● READING TEXT
By Chee Jo-Ey
HOUSEHOLD debt is often attributed to the old tale of cost of living outpacing wages. The Covid-19 outbreak is only going to make matters worse. So, what is the current lowdown on our household debt situation?
According to Bank Negara Malaysia’s recently released Financial Stability Review for Second Half 2019, overall household debt remains elevated and recently edged higher, driven by loans for the purchase of residential properties.
According to Malaysian Institute of Economic Research senior research fellow Dr Shankaran Nambiar, the fact that costs of housing and living are going up and that wages are not increasing in tandem are contributing to household debt. Credit cards are also relatively easy to acquire though more recently, there are some holds on credit card approvals.
“Now with the Covid-19 outbreak, I would expect household debt to go up further since incomes will be going down. So long as we can prevent the issue from getting out of hand, we should be happy. Loan repayments should be given some flexibility, probably deferment in these difficult times,” said Nambiar.
While the economic impact of Covid-19 has increased risks to financial stability, temporary relief measures implemented to support households and businesses are also expected to limit credit losses and help preserve the debt servicing capacity of households and businesses as the economy recovers.
Most households are able to comfortably service their debt, with growth in household financial assets continuing to outpace that of debt.
Risks from household debt exposures remain concentrated among borrowers with monthly earnings of less than RM3,000 and housing loan borrowers with variable income who are more vulnerable to financial stress.
The share of borrowers from the vulnerable income group has continued to decline to 17.6% of total household debt, while the exposure-at-risk for housing loan borrowers with variable income remained low at 2% of total banking system loans.
The six-month moratorium on loan repayments and cash transfers by the government to support households affected by Covid-19 should help households in managing their debt in the current environment.
Some signs of easing in underwriting standards continued to be observed in 2019 but this has been mostly confined to lower-risk borrowers. Banks are well-positioned to continue supporting household lending activities which, in turn, will mitigate current macroeconomic risks. However, appropriate vigilance over lending standards will continue to be important to avert excessive debt burdens on households which could hurt future consumption.

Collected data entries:

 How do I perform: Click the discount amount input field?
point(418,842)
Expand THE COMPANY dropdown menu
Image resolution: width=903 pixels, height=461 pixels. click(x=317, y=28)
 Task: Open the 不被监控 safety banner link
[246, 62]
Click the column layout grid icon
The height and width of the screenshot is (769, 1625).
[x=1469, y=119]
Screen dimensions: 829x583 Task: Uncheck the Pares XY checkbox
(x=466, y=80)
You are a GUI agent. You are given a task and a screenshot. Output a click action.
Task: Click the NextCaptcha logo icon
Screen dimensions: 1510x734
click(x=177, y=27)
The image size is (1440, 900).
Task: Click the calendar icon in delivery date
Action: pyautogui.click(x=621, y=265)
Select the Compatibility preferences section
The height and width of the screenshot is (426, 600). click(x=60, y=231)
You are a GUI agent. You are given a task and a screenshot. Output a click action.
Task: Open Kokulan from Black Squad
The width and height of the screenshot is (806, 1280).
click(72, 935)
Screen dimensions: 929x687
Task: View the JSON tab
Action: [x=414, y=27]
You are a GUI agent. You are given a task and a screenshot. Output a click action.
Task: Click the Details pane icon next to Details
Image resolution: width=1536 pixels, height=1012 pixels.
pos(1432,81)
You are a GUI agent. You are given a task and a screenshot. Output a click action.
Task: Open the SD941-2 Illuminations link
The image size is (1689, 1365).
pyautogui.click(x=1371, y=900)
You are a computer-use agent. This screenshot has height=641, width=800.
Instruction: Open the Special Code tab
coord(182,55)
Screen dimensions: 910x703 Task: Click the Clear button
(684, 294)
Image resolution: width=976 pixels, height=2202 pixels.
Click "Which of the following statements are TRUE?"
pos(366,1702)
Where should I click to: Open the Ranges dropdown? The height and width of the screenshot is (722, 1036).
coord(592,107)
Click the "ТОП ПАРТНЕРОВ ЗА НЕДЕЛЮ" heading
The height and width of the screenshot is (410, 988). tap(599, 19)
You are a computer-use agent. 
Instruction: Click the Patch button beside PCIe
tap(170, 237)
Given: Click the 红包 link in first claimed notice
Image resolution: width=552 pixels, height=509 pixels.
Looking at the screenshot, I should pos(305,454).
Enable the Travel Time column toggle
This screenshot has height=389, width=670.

● WORK TO COMPLETE
Answer these three questions from the article on household debt, one per line and numbered to match.
1. According to Bank Negara Malaysia's Financial Stability Review, loans for what purpose drove the recent rise in household debt?
2. Below what monthly earnings level are risks from household debt exposures concentrated?
3. How long is the moratorium on loan repayments?

● FINAL ANSWER
1. The purchase of residential properties
2. RM3,000
3. Six months